» TASK DATA
+--

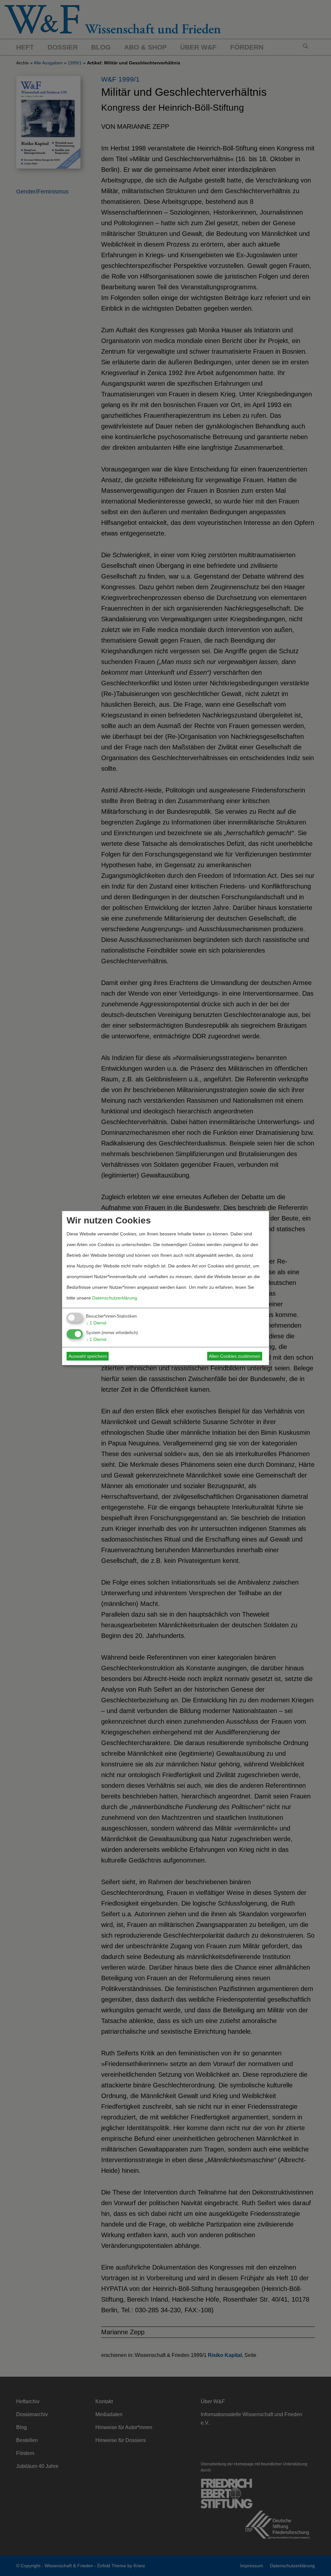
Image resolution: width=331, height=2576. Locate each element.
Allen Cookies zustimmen (234, 1356)
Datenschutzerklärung (114, 1297)
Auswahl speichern (88, 1356)
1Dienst (96, 1322)
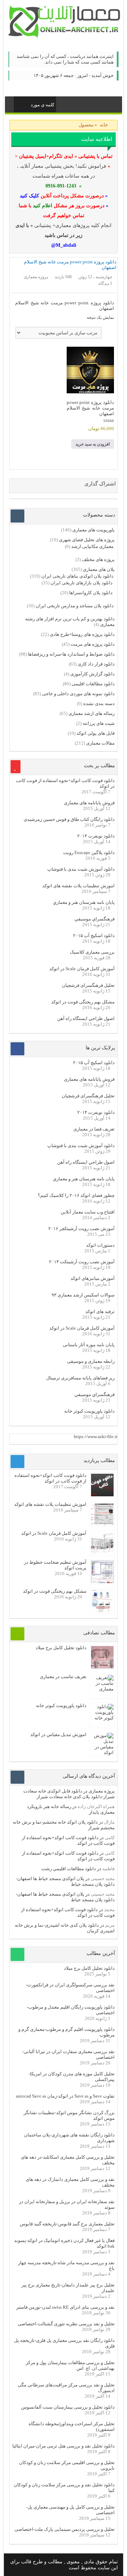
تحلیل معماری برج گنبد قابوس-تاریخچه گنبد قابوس (67, 2223)
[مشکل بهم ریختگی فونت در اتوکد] (102, 1610)
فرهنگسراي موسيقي (94, 919)
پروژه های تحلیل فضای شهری (87, 539)
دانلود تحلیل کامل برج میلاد (61, 1647)
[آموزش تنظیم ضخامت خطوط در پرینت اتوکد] (102, 1581)
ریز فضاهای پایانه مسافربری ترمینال (80, 1378)
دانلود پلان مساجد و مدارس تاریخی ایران (75, 605)
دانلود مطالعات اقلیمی (93, 683)
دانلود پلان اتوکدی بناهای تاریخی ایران (77, 576)
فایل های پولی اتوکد (96, 733)
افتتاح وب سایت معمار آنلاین (88, 1212)
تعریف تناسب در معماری (63, 1676)
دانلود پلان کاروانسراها (91, 592)
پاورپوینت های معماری (93, 529)
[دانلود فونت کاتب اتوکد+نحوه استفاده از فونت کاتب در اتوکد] (102, 1494)
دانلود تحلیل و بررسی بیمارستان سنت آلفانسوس (68, 2407)
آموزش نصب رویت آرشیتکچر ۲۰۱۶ (81, 1228)
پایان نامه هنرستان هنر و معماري (84, 902)
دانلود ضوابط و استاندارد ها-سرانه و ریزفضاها (71, 654)
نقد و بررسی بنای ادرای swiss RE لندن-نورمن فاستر (65, 2307)
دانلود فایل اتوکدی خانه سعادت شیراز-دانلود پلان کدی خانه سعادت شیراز (69, 1793)
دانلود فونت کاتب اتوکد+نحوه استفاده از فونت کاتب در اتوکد (50, 1478)
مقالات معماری (100, 743)
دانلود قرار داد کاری (96, 664)
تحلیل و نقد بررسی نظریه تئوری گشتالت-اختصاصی (66, 2323)
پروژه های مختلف (98, 559)
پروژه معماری (102, 1791)
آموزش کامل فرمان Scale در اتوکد (82, 968)
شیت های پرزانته (99, 723)
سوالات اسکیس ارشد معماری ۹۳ (83, 1295)
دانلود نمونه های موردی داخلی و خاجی (78, 693)
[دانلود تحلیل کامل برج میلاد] (102, 1667)
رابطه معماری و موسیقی (91, 1361)
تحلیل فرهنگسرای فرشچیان (88, 985)
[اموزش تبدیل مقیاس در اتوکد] (102, 1752)
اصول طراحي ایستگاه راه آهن (86, 1018)
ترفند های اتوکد (100, 1311)
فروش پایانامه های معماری (89, 802)
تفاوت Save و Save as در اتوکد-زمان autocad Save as (65, 2096)
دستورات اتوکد (100, 1245)
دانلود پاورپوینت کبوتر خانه (89, 1411)
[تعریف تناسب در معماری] (102, 1689)
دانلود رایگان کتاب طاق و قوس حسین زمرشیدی (69, 819)
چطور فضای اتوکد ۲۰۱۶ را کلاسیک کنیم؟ (76, 1195)
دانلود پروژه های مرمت (93, 644)
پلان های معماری (99, 569)
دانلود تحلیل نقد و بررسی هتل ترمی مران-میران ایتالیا (63, 2446)
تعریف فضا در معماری (94, 1129)
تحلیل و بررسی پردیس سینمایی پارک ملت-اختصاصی (64, 2529)
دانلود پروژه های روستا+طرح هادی (82, 634)
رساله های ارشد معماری (91, 713)
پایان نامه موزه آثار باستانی (89, 1344)
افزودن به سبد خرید (92, 444)
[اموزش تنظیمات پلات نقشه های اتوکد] (102, 1523)
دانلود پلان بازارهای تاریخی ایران (81, 582)
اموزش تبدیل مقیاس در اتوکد (58, 1734)
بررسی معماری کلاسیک (92, 952)
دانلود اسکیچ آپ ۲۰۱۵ (94, 935)
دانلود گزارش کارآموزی (92, 673)
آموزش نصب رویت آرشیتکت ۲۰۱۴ (82, 1261)
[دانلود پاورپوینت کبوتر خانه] (102, 1718)
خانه (104, 124)
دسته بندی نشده (99, 703)
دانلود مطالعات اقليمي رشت (68, 1868)
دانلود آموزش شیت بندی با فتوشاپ (81, 869)
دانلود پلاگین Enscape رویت (89, 852)
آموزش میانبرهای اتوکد (93, 1278)
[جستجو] (20, 103)
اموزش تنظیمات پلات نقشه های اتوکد (78, 885)
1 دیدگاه (105, 283)
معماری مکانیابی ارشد (92, 546)
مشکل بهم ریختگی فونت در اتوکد (83, 1001)
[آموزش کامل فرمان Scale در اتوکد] (102, 1552)
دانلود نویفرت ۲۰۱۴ (96, 836)
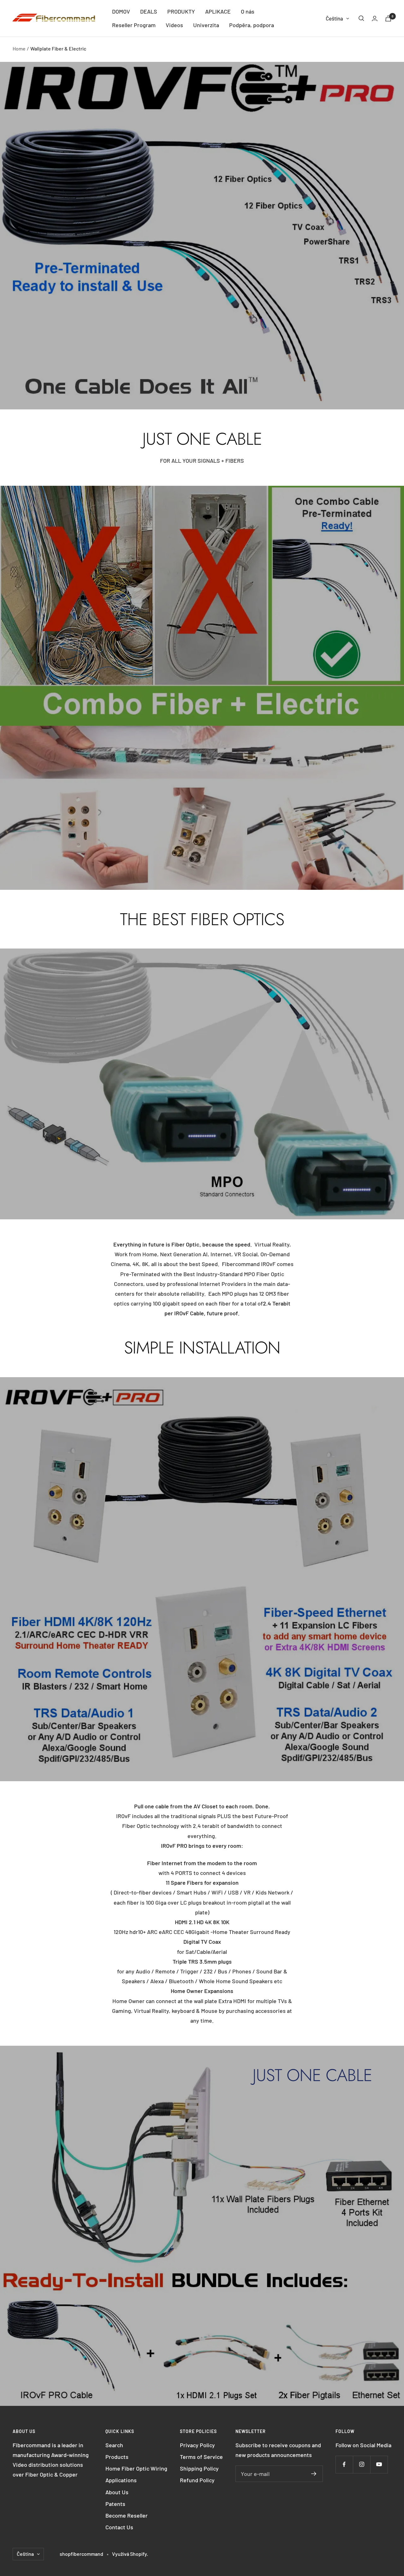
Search (114, 2445)
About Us (116, 2492)
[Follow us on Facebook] (344, 2464)
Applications (121, 2480)
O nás (247, 11)
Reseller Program (134, 24)
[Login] (374, 18)
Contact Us (119, 2527)
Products (116, 2456)
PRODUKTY (181, 11)
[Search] (361, 18)
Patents (115, 2503)
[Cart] (388, 18)
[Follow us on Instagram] (361, 2464)
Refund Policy (197, 2480)
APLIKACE (218, 11)
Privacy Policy (197, 2445)
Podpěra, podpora (251, 24)
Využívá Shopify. (130, 2554)
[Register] (314, 2474)
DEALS (148, 11)
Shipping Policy (199, 2468)
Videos (174, 24)
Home (19, 48)
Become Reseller (126, 2515)
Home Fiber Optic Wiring (136, 2468)
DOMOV (121, 11)
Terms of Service (201, 2456)
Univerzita (206, 24)
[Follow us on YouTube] (379, 2464)
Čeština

+--

» TASK OBJECTIVE
Retype the data in full. Images do not go in the copy.

» WRITTEN ANSWER
Image resolution: width=331, height=2576. Locate each element.
Allen Cookies zustimmen (234, 1356)
Datenschutzerklärung (114, 1297)
Auswahl speichern (88, 1356)
1Dienst (96, 1322)
تحلیل معماری برج گنبد قابوس-تاریخچه گنبد قابوس (67, 2223)
[مشکل بهم ریختگی فونت در اتوکد] (102, 1610)
فرهنگسراي موسيقي (94, 919)
پروژه های تحلیل فضای شهری (87, 539)
دانلود تحلیل کامل برج میلاد (61, 1647)
[آموزش تنظیم ضخامت خطوط در پرینت اتوکد] (102, 1581)
ریز فضاهای پایانه مسافربری ترمینال (80, 1378)
دانلود پلان مساجد و مدارس تاریخی ایران (75, 605)
دانلود مطالعات اقلیمی (93, 683)
دانلود پلان اتوکدی بناهای تاریخی ایران (77, 576)
فایل های پولی اتوکد (96, 733)
افتتاح وب سایت معمار آنلاین (88, 1212)
تعریف تناسب در معماری (63, 1676)
دانلود پلان کاروانسراها (91, 592)
پاورپوینت های معماری (93, 529)
[دانلود فونت کاتب اتوکد+نحوه استفاده از فونت کاتب در اتوکد] (102, 1494)
دانلود تحلیل و بررسی بیمارستان سنت آلفانسوس (68, 2407)
آموزش نصب رویت آرشیتکچر ۲۰۱۶ (81, 1228)
پایان نامه هنرستان هنر و معماري (84, 902)
دانلود ضوابط و استاندارد ها-سرانه و ریزفضاها (71, 654)
نقد و بررسی بنای ادرای swiss RE لندن-نورمن فاستر (65, 2307)
دانلود فایل اتوکدی خانه سعادت شیراز-دانلود پلان کدی خانه سعادت شیراز (69, 1793)
دانلود فونت کاتب اتوکد+نحوه استفاده از فونت کاتب در اتوکد (50, 1478)
مقالات معماری (100, 743)
دانلود قرار داد کاری (96, 664)
تحلیل و نقد بررسی نظریه تئوری گشتالت-اختصاصی (66, 2323)
پروژه های مختلف (98, 559)
پروژه معماری (102, 1791)
آموزش کامل فرمان Scale در اتوکد (82, 968)
شیت های پرزانته (99, 723)
سوالات اسکیس ارشد معماری ۹۳ (83, 1295)
دانلود نمونه های موردی داخلی و خاجی (78, 693)
[دانلود تحلیل کامل برج میلاد] (102, 1667)
رابطه معماری و موسیقی (91, 1361)
تحلیل فرهنگسرای فرشچیان (88, 985)
[اموزش تبدیل مقیاس در اتوکد] (102, 1752)
اصول طراحي ایستگاه راه آهن (86, 1018)
ترفند های اتوکد (100, 1311)
فروش پایانامه های معماری (89, 802)
تفاوت Save و Save as در اتوکد-زمان autocad Save as (65, 2096)
دستورات اتوکد (100, 1245)
دانلود پاورپوینت کبوتر خانه (89, 1411)
[تعریف تناسب در معماری] (102, 1689)
دانلود رایگان کتاب طاق و قوس حسین زمرشیدی (69, 819)
چطور فضای اتوکد ۲۰۱۶ را کلاسیک کنیم؟ (76, 1195)
دانلود پروژه های مرمت (93, 644)
پلان های معماری (99, 569)
دانلود تحلیل نقد و بررسی هتل ترمی مران-میران ایتالیا (63, 2446)
تعریف فضا در معماری (94, 1129)
تحلیل و بررسی پردیس سینمایی پارک ملت-اختصاصی (64, 2529)
دانلود پروژه های روستا+طرح هادی (82, 634)
رساله های ارشد معماری (91, 713)
پایان نامه موزه آثار باستانی (89, 1344)
افزودن به سبد خرید (92, 444)
[اموزش تنظیمات پلات نقشه های اتوکد] (102, 1523)
دانلود پلان بازارهای تاریخی ایران (81, 582)
اموزش تبدیل مقیاس در اتوکد (58, 1734)
بررسی معماری کلاسیک (92, 952)
دانلود اسکیچ آپ ۲۰۱۵ (94, 935)
دانلود گزارش کارآموزی (92, 673)
آموزش نصب رویت آرشیتکت ۲۰۱۴ (82, 1261)
[دانلود پاورپوینت کبوتر خانه] (102, 1718)
خانه (104, 124)
دسته بندی نشده (99, 703)
دانلود مطالعات اقليمي رشت (68, 1868)
دانلود آموزش شیت بندی با فتوشاپ (81, 869)
دانلود پلاگین Enscape رویت (89, 852)
آموزش میانبرهای اتوکد (93, 1278)
[جستجو] (20, 103)
اموزش تنظیمات پلات نقشه های اتوکد (78, 885)
1 دیدگاه (105, 283)
معماری مکانیابی ارشد (92, 546)
مشکل بهم ریختگی فونت در اتوکد (83, 1001)
[آموزش کامل فرمان Scale در اتوکد] (102, 1552)
دانلود نویفرت ۲۰۱۴ (96, 836)
Search (114, 2445)
About Us (116, 2492)
[Follow us on Facebook] (344, 2464)
Applications (121, 2480)
O nás (247, 11)
Reseller Program (134, 24)
[Login] (374, 18)
Contact Us (119, 2527)
Products (116, 2456)
PRODUKTY (181, 11)
[Search] (361, 18)
Patents (115, 2503)
[Cart] (388, 18)
[Follow us on Instagram] (361, 2464)
Refund Policy (197, 2480)
APLIKACE (218, 11)
Privacy Policy (197, 2445)
Podpěra, podpora (251, 24)
Využívá Shopify. (130, 2554)
[Register] (314, 2474)
DEALS (148, 11)
Shipping Policy (199, 2468)
Videos (174, 24)
Home (19, 48)
Become Reseller (126, 2515)
Home Fiber Optic Wiring (136, 2468)
DOMOV (121, 11)
Terms of Service (201, 2456)
Univerzita (206, 24)
[Follow us on YouTube] (379, 2464)
Čeština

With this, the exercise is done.